She had me there. I’d gotten into plenty of trouble since I came back to life the first time and I wasn’t exactly difficult to recognize. The stories got around sometimes, but they weren’t nearly as common as she made them sound. It made me wonder what circles she ran in.

I leaned back in my chair. I said: “Alright then, sister. Say I believe you. Someone woke your bird up with a fancy trick or two. What does it have to do with me?”

“You’re going to find who did it and why.”

I scoffed. “Am I? I don’t quite like your tone, sister, and I can’t see why you’re so interested. This Beck fellow doesn’t seem to mean much to you.”

“Beck was an important customer,” she said. “We’re jewelers, see.
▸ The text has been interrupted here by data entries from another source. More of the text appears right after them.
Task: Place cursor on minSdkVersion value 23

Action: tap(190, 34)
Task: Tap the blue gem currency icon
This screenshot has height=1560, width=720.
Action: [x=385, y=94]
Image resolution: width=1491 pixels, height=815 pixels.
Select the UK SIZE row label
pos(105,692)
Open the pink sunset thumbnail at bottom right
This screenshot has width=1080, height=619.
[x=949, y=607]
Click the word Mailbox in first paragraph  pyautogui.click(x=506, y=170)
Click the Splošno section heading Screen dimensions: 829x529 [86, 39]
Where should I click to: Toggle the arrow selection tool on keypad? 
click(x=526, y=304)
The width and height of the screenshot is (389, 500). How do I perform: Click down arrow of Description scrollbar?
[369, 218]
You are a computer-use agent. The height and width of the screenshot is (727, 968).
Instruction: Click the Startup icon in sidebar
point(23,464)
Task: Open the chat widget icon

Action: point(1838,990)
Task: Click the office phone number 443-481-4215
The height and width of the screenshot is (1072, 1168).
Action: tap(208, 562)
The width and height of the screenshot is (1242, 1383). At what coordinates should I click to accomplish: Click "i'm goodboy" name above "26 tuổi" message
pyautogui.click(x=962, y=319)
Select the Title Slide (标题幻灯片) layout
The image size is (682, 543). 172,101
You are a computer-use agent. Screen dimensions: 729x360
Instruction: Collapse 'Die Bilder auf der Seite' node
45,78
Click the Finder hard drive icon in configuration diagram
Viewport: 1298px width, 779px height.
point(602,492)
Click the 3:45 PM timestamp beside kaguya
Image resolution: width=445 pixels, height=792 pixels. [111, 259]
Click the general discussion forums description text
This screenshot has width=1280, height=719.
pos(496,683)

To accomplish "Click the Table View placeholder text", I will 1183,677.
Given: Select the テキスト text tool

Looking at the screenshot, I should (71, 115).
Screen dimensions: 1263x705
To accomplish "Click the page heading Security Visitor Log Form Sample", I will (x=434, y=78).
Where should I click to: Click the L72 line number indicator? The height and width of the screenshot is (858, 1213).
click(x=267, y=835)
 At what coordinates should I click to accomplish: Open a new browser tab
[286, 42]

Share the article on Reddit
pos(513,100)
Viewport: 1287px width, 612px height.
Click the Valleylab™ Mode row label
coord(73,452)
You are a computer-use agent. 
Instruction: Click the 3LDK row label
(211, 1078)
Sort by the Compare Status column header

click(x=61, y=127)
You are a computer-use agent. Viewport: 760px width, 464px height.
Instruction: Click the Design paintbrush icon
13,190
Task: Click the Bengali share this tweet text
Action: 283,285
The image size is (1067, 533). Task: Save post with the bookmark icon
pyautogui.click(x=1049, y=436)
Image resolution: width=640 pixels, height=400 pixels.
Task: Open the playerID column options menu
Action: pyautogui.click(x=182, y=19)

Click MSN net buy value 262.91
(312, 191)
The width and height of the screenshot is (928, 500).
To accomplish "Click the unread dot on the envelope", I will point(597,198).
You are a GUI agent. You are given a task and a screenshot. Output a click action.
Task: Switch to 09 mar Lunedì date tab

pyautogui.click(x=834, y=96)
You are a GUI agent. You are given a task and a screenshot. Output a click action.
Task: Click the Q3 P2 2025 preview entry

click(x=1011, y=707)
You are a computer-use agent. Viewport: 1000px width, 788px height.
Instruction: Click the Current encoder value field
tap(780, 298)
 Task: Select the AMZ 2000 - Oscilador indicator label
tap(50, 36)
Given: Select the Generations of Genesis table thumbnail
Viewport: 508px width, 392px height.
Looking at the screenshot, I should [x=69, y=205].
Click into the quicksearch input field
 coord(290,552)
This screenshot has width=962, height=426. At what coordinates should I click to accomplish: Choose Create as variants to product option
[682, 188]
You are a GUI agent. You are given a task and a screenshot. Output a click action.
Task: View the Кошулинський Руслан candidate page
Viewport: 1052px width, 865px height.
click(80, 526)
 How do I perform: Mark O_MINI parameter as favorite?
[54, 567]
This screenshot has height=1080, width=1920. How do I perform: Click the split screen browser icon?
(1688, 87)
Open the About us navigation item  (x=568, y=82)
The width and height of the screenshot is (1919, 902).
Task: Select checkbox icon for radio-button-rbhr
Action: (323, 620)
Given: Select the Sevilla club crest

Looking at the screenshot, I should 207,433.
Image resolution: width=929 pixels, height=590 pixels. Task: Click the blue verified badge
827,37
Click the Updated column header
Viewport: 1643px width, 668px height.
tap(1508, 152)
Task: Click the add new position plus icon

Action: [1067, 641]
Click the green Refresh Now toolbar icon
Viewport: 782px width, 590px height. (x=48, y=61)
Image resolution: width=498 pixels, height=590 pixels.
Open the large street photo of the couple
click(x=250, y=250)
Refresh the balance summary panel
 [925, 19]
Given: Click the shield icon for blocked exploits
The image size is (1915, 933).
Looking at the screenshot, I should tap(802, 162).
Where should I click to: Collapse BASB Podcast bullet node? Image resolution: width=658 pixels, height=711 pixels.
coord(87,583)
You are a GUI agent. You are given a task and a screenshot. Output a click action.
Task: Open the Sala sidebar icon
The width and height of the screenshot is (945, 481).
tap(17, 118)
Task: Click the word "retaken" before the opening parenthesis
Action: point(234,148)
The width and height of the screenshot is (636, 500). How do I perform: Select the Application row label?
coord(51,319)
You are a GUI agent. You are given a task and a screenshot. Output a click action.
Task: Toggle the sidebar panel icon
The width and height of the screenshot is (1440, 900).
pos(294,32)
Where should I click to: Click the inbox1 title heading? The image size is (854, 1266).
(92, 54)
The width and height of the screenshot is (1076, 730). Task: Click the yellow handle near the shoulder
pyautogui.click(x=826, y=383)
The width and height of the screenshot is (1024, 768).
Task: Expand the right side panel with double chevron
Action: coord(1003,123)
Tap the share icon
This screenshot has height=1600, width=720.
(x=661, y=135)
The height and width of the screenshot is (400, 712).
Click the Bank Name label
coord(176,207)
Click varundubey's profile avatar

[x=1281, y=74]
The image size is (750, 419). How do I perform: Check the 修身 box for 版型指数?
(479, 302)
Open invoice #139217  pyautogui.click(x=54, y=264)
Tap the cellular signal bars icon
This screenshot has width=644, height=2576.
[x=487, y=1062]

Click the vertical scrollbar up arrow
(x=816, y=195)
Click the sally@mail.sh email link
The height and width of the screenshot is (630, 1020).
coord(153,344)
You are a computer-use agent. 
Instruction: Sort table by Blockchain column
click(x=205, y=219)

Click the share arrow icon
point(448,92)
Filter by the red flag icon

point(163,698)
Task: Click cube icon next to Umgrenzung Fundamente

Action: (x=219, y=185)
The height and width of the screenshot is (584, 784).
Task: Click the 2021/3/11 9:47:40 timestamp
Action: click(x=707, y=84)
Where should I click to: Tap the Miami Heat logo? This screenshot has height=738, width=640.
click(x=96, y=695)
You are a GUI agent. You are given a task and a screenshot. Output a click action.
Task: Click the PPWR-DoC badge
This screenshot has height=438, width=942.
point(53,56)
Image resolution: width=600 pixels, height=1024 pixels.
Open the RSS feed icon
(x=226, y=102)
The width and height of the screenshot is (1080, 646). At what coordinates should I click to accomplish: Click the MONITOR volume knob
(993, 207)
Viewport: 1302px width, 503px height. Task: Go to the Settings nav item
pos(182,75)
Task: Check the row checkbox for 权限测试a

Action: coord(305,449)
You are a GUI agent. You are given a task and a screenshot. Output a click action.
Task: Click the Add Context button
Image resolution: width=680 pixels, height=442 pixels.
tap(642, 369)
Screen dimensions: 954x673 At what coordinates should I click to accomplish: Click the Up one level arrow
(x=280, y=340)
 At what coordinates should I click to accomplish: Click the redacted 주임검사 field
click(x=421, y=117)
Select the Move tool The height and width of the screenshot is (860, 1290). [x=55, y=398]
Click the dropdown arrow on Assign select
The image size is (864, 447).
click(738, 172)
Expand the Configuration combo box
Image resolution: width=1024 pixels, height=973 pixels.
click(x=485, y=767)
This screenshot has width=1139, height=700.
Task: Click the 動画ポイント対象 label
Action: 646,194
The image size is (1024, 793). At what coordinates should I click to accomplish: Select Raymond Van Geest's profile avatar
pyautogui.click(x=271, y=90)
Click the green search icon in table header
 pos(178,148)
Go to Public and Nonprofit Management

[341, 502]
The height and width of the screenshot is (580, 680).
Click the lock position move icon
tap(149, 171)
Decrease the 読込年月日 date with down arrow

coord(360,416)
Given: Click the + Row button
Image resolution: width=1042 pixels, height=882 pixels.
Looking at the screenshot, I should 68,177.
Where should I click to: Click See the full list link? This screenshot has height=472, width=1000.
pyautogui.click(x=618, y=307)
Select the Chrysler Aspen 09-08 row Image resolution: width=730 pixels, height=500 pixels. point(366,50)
Surely I’m allowed to be curious if he comes back to life?”

“That might be true, but you’ll need more than that to get me interested.”

She smiled that unfortunate smile of hers again and put eighty bucks on my desk. “I believe this will be enough to start.”

It certainly was, and then some. I took the money and said: “I’ll look around.”

She nodded in that way some people do when they think they’re the cleverest person in the room. “I’ve heard good things about you, Miss Detective. Don’t disappoint me,” she said as she gave me her card. “Call when you find anything. Canal 1721.”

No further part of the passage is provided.